On zero-sum spanning trees and zero-sum connectivity

We consider $2$-colourings $f : E(G) \rightarrow \{ -1 ,1 \}$ of the edges of a graph $G$ with colours $-1$ and $1$ in $\mathbb{Z}$. A subgraph $H$ of $G$ is said to be a zero-sum subgraph of $G$ under $f$ if $f(H) := \sum_{e\in E(H)} f(e) =0$. We study the following type of questions, in several cases obtaining best possible results: Under which conditions on $|f(G)|$ can we guarantee the existence of a zero-sum spanning tree of $G$? The types of $G$ we consider are complete graphs, $K_3$-free graphs, $d$-trees, and maximal planar graphs. We also answer the question of when any such colouring contains a zero-sum spanning path or a zero-sum spanning tree of diameter at most $3$, showing in passing that the diameter-$3$ condition is best possible.
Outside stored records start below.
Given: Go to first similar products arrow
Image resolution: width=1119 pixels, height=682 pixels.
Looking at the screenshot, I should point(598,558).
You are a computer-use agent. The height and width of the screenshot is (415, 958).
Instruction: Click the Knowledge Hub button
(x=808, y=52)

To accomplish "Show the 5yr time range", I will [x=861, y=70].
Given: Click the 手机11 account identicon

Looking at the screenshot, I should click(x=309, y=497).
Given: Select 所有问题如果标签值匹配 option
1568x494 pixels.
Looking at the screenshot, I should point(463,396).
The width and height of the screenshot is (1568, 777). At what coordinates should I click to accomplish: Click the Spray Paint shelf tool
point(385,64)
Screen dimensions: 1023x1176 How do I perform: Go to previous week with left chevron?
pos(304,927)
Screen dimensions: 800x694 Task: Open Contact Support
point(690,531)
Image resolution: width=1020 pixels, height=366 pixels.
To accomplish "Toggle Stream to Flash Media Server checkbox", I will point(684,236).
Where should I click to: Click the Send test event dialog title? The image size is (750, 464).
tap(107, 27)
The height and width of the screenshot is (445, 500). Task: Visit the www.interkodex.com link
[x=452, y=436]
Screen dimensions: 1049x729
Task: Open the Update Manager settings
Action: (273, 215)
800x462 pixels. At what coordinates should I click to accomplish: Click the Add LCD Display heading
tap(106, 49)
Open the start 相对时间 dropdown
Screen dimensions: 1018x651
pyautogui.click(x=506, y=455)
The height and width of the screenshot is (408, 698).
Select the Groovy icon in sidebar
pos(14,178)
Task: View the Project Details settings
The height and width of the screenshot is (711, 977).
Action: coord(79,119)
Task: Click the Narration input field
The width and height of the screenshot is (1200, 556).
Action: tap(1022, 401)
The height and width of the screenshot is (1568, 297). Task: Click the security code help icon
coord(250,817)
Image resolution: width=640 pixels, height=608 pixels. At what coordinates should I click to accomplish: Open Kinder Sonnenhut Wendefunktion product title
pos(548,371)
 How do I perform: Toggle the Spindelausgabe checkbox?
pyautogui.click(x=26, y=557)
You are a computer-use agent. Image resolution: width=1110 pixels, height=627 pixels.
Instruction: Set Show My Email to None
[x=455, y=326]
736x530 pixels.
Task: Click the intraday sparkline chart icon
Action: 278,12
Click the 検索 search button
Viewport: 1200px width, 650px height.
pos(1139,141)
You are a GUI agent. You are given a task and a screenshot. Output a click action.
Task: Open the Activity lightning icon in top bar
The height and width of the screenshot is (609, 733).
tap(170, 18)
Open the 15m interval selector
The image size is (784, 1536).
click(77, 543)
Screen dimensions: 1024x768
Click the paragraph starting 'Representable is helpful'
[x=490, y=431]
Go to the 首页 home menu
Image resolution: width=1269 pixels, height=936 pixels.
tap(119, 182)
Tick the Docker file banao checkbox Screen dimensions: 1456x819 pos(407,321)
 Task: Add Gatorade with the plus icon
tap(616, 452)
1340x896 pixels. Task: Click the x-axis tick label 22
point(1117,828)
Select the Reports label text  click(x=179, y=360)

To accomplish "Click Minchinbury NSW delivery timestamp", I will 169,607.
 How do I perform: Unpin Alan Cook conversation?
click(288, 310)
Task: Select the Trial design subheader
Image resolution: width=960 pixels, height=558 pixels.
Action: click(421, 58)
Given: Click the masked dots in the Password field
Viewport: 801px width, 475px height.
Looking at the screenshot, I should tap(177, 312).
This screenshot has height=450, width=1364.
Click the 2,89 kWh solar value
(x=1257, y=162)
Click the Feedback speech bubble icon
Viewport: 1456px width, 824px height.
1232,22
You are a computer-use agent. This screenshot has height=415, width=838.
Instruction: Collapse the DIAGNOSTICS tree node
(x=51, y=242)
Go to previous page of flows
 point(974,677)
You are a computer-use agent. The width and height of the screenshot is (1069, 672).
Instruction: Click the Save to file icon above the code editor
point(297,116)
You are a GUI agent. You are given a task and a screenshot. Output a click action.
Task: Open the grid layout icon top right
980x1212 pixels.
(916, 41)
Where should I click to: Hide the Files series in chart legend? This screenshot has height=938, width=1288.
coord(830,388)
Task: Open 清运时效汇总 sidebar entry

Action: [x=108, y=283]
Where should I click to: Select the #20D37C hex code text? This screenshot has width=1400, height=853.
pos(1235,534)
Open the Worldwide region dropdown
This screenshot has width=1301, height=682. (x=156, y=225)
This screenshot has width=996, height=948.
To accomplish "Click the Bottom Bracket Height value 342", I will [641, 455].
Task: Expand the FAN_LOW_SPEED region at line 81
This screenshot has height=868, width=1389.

Finally, we give, for $G = K_n$, a sharp bound on $|f(K_n)|$ by which an interesting zero-sum connectivity property is forced, namely that any two vertices are joined by a zero-sum path of length at most $4$. One feature of this paper is the proof of an Interpolation Lemma leading to a Master Theorem from which many of the above results follow and which can be of independent interest.